** BEGIN **

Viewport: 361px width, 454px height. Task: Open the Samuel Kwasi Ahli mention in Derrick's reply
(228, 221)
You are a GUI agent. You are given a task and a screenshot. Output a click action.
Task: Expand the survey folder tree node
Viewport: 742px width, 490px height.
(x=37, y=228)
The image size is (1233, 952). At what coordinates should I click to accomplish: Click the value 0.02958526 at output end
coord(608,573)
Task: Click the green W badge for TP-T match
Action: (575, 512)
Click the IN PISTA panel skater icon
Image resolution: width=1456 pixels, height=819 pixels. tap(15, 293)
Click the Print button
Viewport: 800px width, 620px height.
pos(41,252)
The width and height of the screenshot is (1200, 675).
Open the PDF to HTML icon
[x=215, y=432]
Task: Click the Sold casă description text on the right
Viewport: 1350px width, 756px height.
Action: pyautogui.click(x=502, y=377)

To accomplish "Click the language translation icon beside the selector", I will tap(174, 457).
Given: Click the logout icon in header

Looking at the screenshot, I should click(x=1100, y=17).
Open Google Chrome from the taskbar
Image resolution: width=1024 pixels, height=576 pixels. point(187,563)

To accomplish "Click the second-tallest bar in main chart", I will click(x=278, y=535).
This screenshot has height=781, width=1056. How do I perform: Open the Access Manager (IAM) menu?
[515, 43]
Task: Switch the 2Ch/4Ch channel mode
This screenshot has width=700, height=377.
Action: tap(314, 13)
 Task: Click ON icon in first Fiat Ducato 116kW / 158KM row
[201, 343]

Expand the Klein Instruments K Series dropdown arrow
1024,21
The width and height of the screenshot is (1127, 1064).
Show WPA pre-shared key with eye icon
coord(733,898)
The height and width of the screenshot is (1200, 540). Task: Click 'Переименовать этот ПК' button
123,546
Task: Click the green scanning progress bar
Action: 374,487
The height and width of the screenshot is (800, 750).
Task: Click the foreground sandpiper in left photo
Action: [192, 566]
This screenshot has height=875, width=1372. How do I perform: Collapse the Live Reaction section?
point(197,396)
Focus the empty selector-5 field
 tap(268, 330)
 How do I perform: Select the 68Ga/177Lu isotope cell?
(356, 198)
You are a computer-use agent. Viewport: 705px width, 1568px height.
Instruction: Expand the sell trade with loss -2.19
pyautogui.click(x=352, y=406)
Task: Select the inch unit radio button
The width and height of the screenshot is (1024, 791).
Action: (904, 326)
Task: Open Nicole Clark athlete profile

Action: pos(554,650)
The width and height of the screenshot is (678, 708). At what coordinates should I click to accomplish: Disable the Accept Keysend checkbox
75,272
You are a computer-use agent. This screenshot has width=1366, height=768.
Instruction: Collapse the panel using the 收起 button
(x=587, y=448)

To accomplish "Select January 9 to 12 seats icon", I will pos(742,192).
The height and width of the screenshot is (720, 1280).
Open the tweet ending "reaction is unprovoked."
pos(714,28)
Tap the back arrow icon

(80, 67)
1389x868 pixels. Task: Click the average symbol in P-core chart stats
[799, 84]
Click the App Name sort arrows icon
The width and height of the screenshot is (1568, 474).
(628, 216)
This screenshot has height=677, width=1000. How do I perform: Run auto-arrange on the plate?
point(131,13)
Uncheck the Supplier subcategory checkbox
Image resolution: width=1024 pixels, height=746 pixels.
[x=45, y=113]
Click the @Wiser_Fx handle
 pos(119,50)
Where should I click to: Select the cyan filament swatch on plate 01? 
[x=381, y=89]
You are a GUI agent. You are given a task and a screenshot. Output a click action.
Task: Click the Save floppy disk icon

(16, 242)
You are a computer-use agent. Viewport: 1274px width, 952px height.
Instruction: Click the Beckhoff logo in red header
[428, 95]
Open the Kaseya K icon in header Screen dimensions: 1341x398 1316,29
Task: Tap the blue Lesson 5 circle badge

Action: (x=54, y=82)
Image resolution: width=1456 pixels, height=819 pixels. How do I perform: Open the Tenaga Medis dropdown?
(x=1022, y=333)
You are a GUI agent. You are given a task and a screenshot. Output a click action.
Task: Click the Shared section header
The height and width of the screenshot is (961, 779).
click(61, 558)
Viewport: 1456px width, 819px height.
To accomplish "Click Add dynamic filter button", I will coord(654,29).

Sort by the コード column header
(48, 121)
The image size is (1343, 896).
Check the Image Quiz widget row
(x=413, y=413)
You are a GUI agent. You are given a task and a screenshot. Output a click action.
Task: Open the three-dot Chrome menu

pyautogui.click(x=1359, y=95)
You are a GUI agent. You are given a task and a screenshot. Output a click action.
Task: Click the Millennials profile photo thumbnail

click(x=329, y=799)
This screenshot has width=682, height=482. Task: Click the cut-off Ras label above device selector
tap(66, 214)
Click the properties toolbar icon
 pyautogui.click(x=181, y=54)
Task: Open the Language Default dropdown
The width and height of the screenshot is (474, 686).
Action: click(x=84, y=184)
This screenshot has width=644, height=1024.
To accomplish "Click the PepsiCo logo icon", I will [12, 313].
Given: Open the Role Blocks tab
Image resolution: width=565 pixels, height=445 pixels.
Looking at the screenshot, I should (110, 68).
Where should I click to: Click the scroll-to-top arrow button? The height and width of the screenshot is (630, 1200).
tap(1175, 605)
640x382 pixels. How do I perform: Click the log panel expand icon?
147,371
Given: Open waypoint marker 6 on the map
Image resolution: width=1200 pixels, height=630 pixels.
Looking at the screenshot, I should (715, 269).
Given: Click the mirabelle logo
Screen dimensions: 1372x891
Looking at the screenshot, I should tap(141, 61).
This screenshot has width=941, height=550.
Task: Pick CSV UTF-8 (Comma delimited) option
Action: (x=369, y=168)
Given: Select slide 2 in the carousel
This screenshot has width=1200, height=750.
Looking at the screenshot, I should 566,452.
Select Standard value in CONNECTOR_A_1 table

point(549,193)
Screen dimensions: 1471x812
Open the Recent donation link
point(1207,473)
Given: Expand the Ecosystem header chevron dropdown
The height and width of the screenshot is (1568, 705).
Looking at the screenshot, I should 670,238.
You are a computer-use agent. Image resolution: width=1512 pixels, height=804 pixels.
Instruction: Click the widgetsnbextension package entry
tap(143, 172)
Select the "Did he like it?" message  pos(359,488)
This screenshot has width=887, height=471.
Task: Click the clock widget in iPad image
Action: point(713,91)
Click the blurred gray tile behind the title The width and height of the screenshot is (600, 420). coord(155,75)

** END **

How many lines in the rows above contain the string "chart"? Reply with the number alone.

2